Civ. Code § 1698(d) (addressing oral modification, waiver, and estoppel);
MacIsaac & Menke Co. v. Cardox Corp., 14 Cal. Rptr. 523, 528 (Dist. Ct. App.
1961) (addressing oral modification); Golden Gate Motor Transp. Co. v. Great
Am. Indem. Co., 6 Cal. 2d 439, 447–48 (1936) (addressing waiver). However, we
may affirm the district court’s grant of partial summary judgment on any basis
properly supported by the record, DeNardo v. Murphy, 781 F.2d 1345, 1347 (9th
Cir. 1986).
Here, the record demonstrates that Jammin Java breached the Agreement.
Both the adverse action taken by the Securities and Exchange Commission against
2 Jammin Java and Jammin Java’s failure to provide “Quarterly Statements” and
“Annual Statements” to 56 HR as required by the Agreement constitute material
breaches. 56 HR provided written notice of these breaches, which went uncured,
satisfying the Agreement’s procedural requirements for termination. Because
these breaches of the Agreement are unaffected by Jammin Java’s claims of
waiver, oral modification, and estoppel,1 the district court properly granted
summary judgment in favor of Hope Road on its breach of contract claim.

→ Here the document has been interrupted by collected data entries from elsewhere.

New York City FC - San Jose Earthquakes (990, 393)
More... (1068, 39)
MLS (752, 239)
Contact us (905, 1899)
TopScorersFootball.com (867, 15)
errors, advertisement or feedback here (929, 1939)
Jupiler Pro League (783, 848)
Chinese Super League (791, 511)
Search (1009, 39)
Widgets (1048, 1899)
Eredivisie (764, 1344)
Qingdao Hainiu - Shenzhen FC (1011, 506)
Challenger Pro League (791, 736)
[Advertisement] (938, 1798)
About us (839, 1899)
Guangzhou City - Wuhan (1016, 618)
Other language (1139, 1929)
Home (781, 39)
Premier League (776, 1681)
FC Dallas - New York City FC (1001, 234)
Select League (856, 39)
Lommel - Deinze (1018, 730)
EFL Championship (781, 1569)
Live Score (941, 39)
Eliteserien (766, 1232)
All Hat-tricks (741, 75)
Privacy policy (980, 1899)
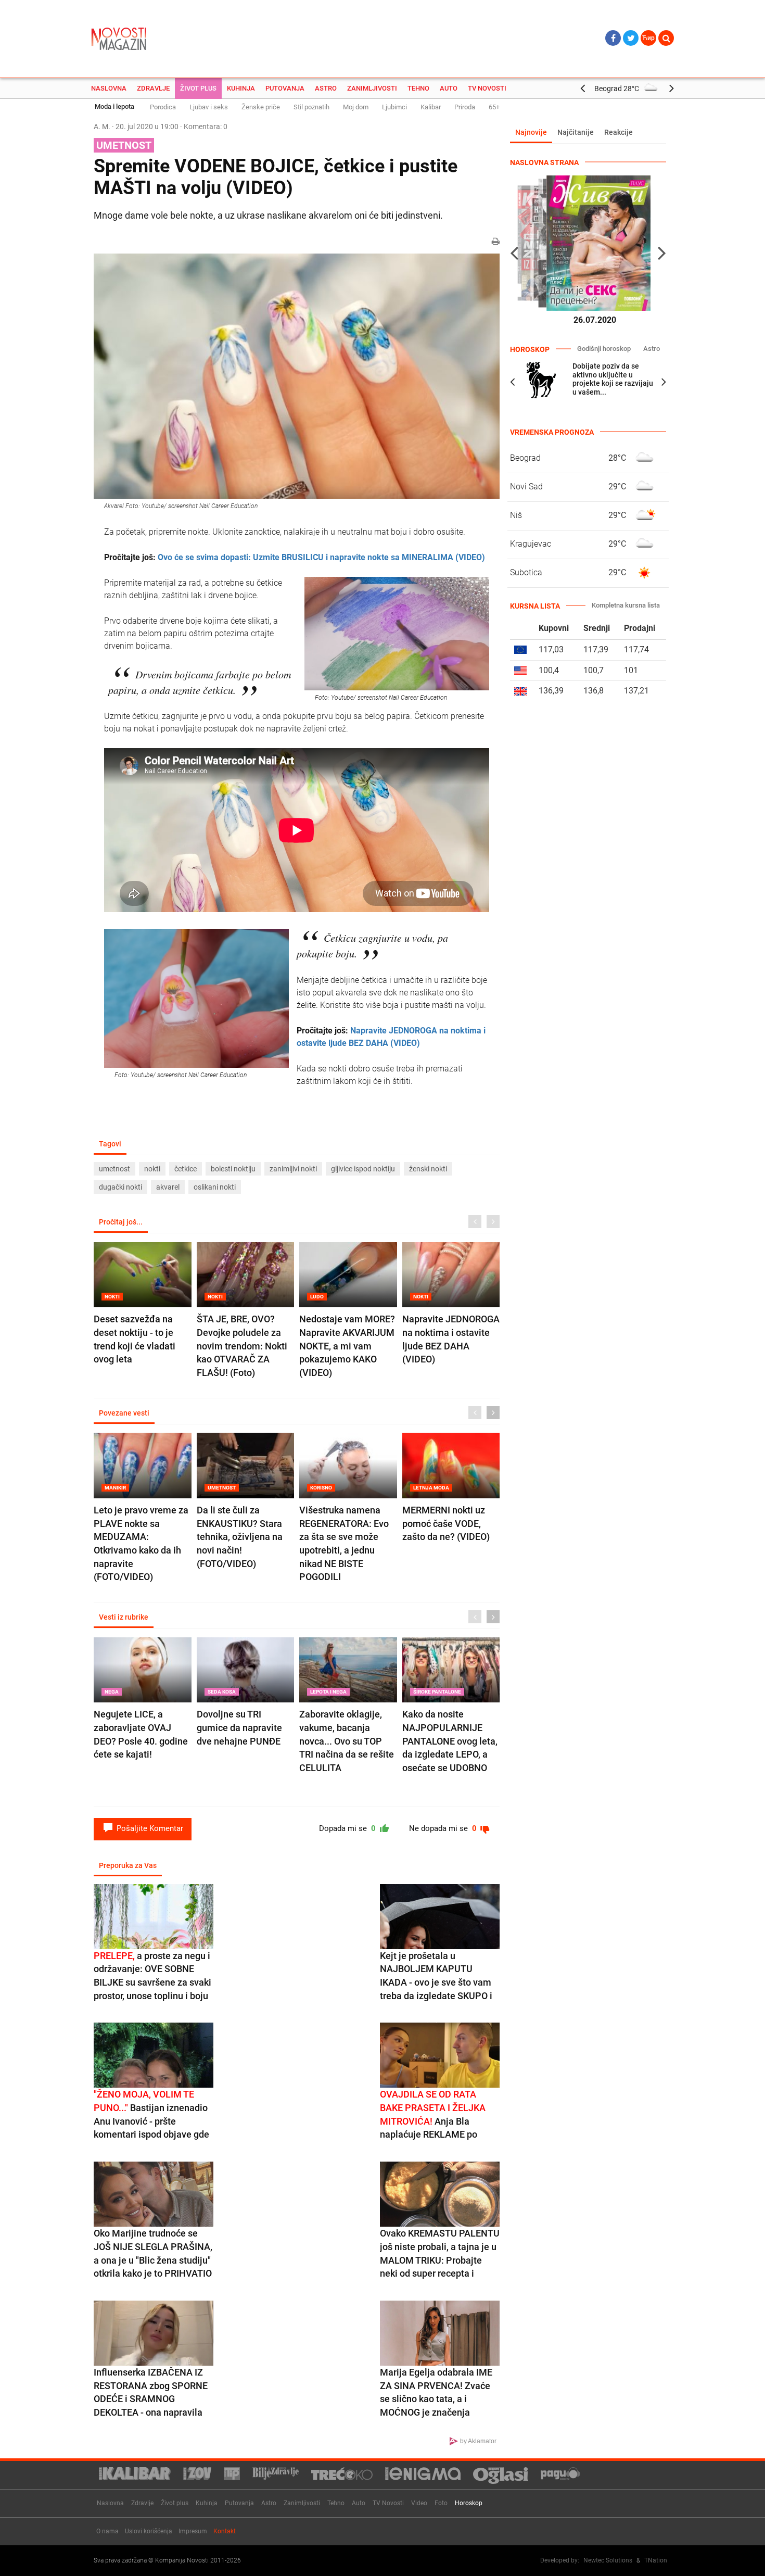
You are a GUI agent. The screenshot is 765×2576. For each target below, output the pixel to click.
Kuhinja (241, 88)
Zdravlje (153, 88)
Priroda (464, 107)
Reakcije (618, 132)
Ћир (648, 38)
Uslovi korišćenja (148, 2531)
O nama (107, 2531)
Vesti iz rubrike (123, 1617)
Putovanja (284, 88)
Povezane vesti (124, 1413)
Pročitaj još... (121, 1222)
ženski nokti (428, 1169)
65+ (494, 107)
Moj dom (355, 107)
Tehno (418, 88)
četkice (185, 1169)
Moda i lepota (114, 106)
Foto (441, 2503)
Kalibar (430, 107)
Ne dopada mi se (444, 1828)
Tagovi (110, 1144)
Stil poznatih (311, 107)
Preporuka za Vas (128, 1865)
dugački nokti (120, 1187)
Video (419, 2503)
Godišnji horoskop (604, 348)
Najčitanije (575, 132)
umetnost (114, 1169)
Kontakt (224, 2531)
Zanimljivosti (372, 88)
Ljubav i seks (208, 107)
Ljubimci (394, 107)
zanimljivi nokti (293, 1169)
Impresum (192, 2531)
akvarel (168, 1187)
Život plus (198, 88)
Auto (448, 88)
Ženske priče (260, 107)
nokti (152, 1169)
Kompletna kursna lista (626, 605)
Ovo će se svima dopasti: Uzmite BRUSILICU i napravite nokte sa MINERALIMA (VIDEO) (321, 557)
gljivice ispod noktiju (363, 1169)
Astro (326, 88)
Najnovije (531, 132)
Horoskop (468, 2503)
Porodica (163, 107)
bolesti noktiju (233, 1169)
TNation (655, 2560)
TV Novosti (487, 88)
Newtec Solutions (607, 2560)
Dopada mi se (348, 1828)
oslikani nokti (215, 1187)
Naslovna (108, 88)
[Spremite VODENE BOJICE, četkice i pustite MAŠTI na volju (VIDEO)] (297, 376)
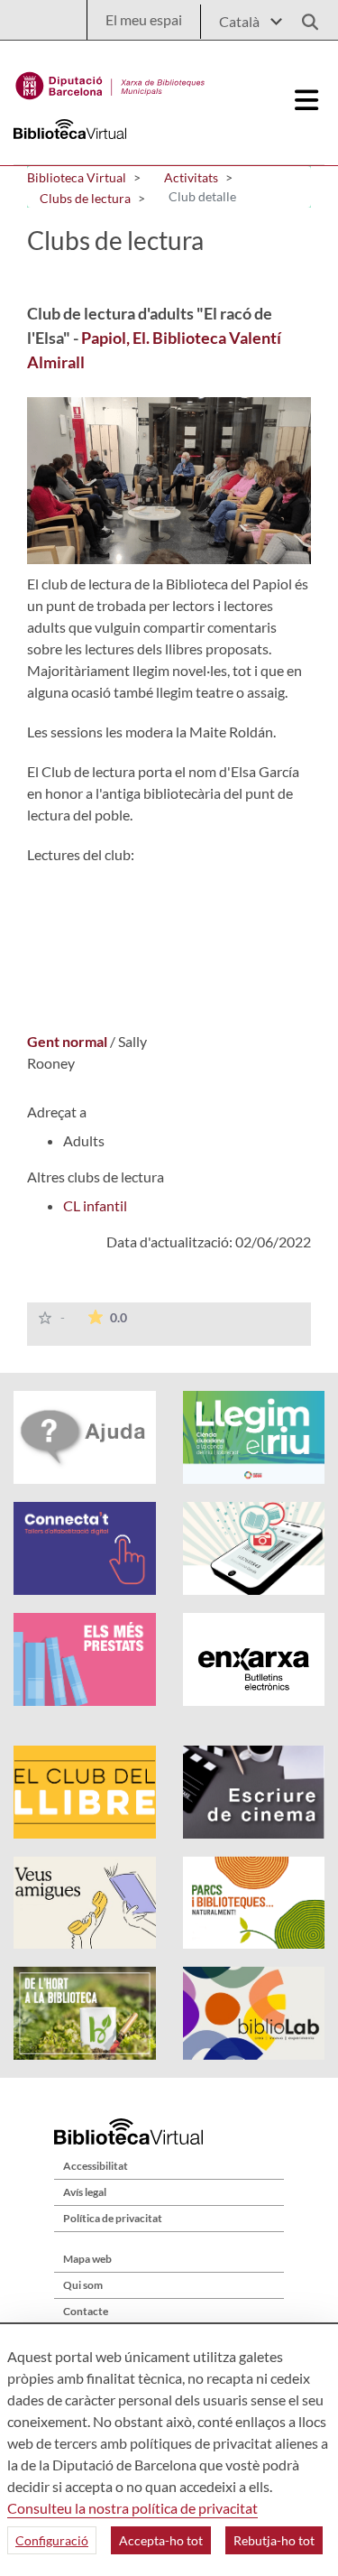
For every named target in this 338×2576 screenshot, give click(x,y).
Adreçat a (57, 1111)
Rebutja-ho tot (274, 2540)
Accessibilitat (95, 2166)
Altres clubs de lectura (95, 1176)
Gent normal (68, 1041)
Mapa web (87, 2259)
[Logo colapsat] (307, 100)
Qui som (83, 2285)
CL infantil (95, 1205)
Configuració (51, 2540)
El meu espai (143, 19)
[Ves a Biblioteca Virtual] (110, 81)
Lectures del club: (80, 854)
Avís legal (84, 2192)
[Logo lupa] (303, 16)
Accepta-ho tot (161, 2540)
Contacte (85, 2311)
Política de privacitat (112, 2218)
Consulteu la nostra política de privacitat (132, 2507)
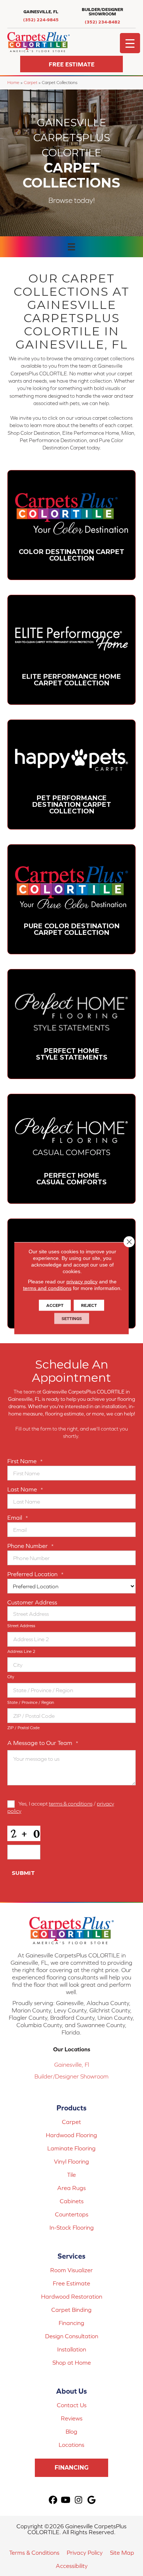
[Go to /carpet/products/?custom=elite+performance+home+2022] (71, 649)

2. Jammin Java also contends that the district court erred by enforcing
the Agreement’s requirement of written notice of breach, as that provision is a
disfavored forfeiture clause under California contract law. However, even
assuming that the written notice provision is a forfeiture clause under California
contract law, such a clause will be upheld where it is unambiguous and its intent is
clear. Div. of Labor Standards Enf’t v. Dick Bullis, Inc., 140 Cal. Rptr. 267, 270
(App. Dep’t Super. Ct. 1977); ABI, Inc. v. City of L.A., 200 Cal. Rptr. 563, 570–71
(Ct. App. 1984). Here, the written notice provision unambiguously sets out the
procedure through which Jammin Java could terminate the Agreement.2 Moreover,
1 Jammin Java alleges that the parties waived and orally modified the royalty fee payment schedule outlined in the Agreement. Jammin Java does not allege that the parties waived or orally modified any other term of the Agreement. 2 In particular, the Agreement stated that Jammin Java could suspend its performance or terminate the Agreement if it provided written notice to 56 HR of
3 the intent of the provision is clear: to give the party allegedly in breach notice and
an opportunity to cure the breach without terminating the Agreement. Because the
language of the written notice provision is unambiguous, and its intent is clear, the
district court properly enforced this provision against Jammin Java.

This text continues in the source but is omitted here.